> **PROBLEM DESCRIPTION**: What lines in this listing contain the string "screenshot"? Report each one by copying it.

> **DATA FOR THIS EXERCISE**:
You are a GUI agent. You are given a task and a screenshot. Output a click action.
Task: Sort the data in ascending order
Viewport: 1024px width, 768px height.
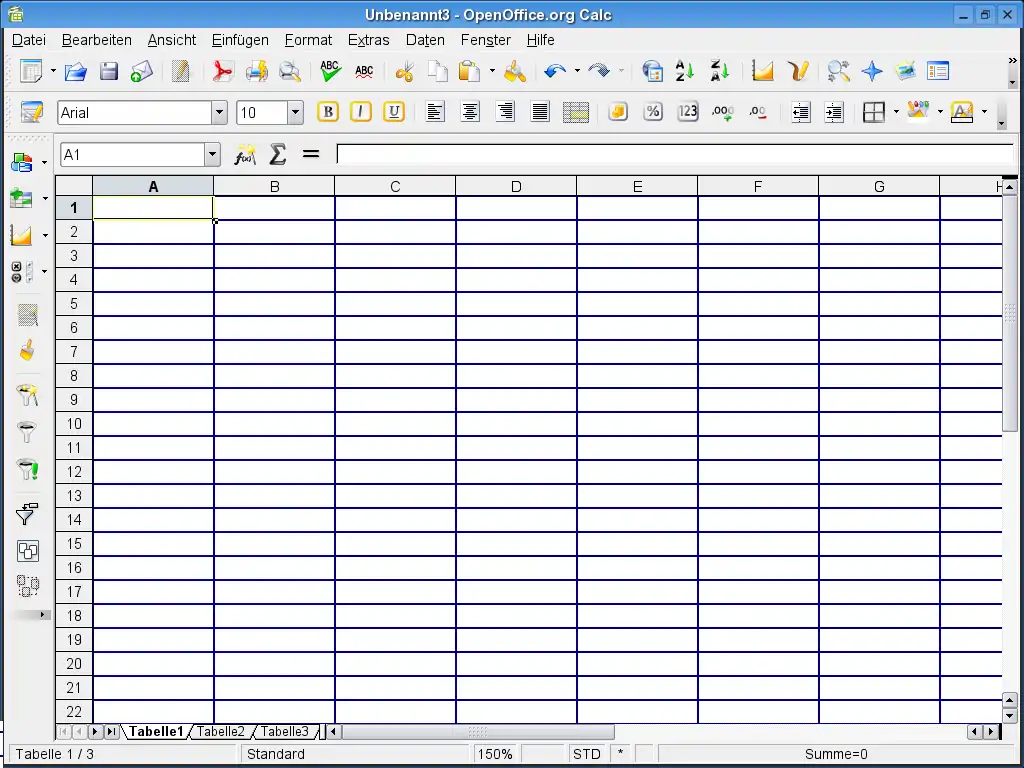(x=685, y=72)
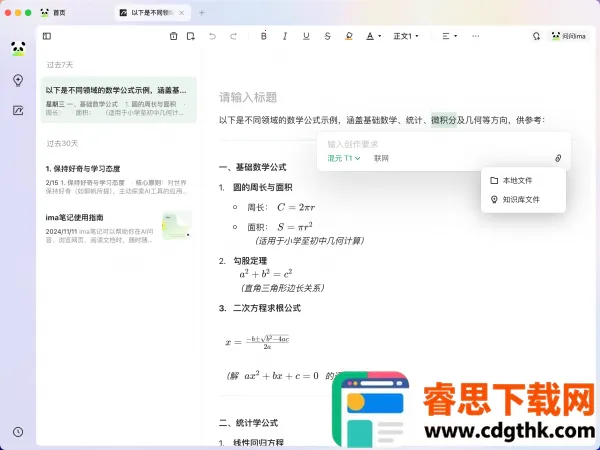
Task: Open the 混元 T1 model selector
Action: (343, 158)
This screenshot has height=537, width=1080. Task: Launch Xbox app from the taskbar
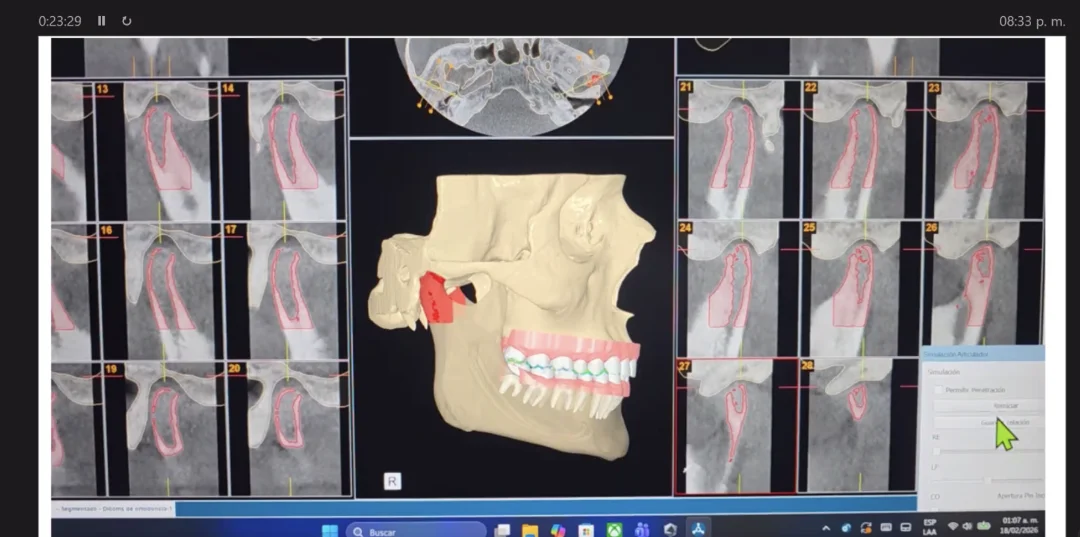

> **EXERCISE ANSWER**:
You are a GUI agent. You are given a task and a screenshot. Output a click action.
This screenshot has height=537, width=1080. Task: Launch Xbox app from the taskbar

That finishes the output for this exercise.